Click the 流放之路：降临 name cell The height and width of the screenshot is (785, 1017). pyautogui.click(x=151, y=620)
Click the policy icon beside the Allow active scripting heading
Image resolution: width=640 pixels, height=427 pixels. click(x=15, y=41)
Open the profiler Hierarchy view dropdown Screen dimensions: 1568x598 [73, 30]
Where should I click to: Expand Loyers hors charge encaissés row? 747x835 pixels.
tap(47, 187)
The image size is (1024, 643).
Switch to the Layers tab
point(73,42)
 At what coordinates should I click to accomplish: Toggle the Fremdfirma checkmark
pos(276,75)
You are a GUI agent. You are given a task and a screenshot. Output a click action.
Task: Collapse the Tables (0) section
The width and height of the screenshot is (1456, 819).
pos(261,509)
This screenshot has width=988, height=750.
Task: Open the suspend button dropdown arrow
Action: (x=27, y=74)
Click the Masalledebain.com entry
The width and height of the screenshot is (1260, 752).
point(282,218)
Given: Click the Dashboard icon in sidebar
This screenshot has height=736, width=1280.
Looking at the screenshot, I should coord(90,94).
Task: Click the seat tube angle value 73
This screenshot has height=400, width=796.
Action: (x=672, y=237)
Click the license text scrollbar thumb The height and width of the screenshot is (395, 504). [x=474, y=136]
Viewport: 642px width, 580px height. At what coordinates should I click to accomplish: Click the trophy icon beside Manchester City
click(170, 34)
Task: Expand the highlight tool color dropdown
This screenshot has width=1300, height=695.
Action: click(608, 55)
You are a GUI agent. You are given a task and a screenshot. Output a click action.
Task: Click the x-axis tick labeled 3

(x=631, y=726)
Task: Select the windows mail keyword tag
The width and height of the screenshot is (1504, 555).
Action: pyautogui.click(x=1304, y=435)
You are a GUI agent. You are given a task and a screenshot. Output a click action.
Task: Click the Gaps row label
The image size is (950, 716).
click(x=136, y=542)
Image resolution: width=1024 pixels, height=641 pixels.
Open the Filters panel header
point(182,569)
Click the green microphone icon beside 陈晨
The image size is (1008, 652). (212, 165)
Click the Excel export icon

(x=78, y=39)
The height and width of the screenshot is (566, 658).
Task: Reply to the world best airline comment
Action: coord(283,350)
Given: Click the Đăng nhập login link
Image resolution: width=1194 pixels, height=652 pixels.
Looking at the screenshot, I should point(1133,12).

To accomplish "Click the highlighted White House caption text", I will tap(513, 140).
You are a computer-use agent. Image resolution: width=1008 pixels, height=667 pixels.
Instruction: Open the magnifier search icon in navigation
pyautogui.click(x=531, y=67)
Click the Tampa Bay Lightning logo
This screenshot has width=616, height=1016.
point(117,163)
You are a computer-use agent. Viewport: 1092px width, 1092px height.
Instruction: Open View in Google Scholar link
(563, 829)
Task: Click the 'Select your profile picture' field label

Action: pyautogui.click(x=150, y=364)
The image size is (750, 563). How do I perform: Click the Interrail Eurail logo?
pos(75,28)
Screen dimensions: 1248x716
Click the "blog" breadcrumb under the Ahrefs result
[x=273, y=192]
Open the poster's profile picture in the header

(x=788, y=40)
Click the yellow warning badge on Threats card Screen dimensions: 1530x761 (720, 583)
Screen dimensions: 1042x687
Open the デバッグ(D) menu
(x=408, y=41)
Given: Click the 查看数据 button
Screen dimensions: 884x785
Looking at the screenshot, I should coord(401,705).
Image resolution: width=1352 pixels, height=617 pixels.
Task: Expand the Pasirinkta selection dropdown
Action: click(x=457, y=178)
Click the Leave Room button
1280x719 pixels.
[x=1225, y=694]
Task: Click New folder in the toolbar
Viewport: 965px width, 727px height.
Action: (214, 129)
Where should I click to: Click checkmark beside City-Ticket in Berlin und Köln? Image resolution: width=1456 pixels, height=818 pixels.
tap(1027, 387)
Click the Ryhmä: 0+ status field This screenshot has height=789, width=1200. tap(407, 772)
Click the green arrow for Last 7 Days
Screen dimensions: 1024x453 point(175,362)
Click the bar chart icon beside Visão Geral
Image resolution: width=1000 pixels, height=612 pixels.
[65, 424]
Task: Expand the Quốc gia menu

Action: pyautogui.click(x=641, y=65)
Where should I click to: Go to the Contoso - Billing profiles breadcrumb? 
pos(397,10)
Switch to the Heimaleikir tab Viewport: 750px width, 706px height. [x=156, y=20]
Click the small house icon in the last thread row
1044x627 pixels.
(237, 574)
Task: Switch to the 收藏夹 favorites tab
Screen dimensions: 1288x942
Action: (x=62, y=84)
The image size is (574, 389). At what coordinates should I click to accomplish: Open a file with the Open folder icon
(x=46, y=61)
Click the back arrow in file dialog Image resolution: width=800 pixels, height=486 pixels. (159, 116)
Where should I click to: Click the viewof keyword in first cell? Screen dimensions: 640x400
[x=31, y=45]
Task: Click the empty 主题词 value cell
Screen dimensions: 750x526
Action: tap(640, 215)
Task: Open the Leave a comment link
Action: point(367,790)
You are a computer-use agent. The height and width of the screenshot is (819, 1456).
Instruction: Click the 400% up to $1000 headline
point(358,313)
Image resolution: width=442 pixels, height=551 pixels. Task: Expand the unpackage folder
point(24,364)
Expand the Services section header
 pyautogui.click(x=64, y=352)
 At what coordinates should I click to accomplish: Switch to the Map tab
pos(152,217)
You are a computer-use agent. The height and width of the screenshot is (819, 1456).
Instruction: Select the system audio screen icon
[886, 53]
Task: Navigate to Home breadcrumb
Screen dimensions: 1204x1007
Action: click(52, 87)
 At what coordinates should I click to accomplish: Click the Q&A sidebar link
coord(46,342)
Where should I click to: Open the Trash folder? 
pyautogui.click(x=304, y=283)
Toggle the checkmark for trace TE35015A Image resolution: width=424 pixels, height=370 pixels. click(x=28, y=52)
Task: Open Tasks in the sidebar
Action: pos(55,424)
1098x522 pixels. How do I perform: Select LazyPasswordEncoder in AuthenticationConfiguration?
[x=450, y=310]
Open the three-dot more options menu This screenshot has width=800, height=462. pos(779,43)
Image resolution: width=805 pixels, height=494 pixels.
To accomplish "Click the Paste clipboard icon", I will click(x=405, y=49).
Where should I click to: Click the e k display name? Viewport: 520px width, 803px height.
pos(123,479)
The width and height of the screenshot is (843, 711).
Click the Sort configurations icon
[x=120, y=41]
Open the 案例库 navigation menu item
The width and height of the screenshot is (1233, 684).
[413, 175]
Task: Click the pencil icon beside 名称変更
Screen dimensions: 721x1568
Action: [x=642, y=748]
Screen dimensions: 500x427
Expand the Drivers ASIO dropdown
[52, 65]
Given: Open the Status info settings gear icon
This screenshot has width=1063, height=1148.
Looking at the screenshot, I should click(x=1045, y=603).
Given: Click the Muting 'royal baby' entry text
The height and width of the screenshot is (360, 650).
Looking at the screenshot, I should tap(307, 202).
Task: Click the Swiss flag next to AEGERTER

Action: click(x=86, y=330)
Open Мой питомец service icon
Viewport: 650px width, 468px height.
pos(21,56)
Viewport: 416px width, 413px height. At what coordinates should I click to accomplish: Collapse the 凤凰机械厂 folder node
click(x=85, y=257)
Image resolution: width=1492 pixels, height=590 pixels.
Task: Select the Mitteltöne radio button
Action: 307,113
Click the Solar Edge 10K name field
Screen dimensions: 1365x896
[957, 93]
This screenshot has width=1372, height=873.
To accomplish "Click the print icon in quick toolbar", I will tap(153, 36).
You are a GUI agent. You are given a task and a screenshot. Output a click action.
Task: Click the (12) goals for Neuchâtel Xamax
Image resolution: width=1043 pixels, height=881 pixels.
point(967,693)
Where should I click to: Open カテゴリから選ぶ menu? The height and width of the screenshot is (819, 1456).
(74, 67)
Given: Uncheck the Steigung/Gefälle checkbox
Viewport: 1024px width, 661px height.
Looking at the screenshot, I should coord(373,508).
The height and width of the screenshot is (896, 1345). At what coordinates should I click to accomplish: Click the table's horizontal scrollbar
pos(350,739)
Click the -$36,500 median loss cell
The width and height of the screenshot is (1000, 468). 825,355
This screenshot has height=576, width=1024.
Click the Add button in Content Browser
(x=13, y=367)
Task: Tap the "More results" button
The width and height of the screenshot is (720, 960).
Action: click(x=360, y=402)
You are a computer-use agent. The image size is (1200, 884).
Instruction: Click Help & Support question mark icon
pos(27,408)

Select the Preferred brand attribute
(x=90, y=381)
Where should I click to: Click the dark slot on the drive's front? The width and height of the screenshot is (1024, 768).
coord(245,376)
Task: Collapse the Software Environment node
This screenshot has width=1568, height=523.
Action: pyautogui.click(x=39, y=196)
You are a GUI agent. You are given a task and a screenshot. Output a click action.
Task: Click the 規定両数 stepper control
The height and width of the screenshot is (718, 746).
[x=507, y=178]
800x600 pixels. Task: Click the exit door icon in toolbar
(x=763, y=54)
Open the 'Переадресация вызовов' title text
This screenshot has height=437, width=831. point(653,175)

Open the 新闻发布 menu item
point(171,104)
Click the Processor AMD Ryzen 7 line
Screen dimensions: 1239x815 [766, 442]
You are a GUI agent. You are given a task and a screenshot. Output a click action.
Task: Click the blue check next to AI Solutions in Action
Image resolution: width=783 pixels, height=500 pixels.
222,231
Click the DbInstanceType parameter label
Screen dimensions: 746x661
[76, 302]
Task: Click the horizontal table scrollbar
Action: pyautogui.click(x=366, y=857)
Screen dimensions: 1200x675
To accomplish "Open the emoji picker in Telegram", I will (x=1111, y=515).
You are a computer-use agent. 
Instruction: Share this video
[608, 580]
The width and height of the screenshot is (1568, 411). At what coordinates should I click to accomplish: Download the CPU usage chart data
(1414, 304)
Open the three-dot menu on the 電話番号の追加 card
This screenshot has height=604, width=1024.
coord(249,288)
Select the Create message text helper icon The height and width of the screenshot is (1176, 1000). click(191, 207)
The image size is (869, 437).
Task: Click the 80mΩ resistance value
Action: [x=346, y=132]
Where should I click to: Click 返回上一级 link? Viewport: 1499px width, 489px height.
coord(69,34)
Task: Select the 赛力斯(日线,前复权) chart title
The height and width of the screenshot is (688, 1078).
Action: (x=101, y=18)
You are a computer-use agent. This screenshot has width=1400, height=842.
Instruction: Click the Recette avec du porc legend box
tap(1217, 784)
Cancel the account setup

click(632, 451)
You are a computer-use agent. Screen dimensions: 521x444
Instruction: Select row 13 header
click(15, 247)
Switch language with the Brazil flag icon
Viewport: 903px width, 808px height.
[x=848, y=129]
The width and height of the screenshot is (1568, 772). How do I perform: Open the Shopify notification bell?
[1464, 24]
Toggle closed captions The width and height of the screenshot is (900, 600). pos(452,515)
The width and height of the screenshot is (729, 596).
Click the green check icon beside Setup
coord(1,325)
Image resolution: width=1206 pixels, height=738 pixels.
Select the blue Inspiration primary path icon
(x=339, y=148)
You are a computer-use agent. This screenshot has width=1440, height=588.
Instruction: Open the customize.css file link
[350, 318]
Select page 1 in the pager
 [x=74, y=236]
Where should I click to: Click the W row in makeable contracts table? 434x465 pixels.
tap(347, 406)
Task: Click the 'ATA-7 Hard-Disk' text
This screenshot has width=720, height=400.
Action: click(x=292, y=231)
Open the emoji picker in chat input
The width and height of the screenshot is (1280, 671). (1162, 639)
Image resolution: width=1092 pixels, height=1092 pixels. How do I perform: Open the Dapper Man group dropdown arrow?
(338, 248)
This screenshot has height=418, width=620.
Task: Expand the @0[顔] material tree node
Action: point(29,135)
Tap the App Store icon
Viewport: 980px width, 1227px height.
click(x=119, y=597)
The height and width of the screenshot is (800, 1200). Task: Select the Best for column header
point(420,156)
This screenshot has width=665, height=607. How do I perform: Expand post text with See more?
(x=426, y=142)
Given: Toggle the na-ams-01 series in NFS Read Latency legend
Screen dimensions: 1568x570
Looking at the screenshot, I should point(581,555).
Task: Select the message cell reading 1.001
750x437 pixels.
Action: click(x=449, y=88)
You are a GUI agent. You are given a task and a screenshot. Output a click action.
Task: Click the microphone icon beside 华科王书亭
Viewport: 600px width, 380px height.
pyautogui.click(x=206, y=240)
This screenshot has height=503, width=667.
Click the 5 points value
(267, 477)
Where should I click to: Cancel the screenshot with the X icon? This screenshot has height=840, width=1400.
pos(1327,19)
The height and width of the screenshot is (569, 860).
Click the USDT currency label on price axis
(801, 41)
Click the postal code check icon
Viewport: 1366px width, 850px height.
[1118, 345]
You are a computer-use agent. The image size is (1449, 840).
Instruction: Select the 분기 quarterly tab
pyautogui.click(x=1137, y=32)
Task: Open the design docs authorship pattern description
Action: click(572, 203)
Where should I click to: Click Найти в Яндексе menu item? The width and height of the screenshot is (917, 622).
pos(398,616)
------------------------------------
• Objective: Update the material from the line with "The height and width of the screenshot is (800, 1200)." to the line with "[1118, 345]", swapping "microphone" for "speaker" and leaving everything else as is.

• Answer in full:
The height and width of the screenshot is (800, 1200). Task: Select the Best for column header
point(420,156)
This screenshot has width=665, height=607. How do I perform: Expand post text with See more?
(x=426, y=142)
Given: Toggle the na-ams-01 series in NFS Read Latency legend
Screen dimensions: 1568x570
Looking at the screenshot, I should point(581,555).
Task: Select the message cell reading 1.001
750x437 pixels.
Action: click(x=449, y=88)
You are a GUI agent. You are given a task and a screenshot. Output a click action.
Task: Click the speaker icon beside 华科王书亭
Viewport: 600px width, 380px height.
pyautogui.click(x=206, y=240)
This screenshot has height=503, width=667.
Click the 5 points value
(267, 477)
Where should I click to: Cancel the screenshot with the X icon? This screenshot has height=840, width=1400.
pos(1327,19)
The height and width of the screenshot is (569, 860).
Click the USDT currency label on price axis
(801, 41)
Click the postal code check icon
Viewport: 1366px width, 850px height.
[1118, 345]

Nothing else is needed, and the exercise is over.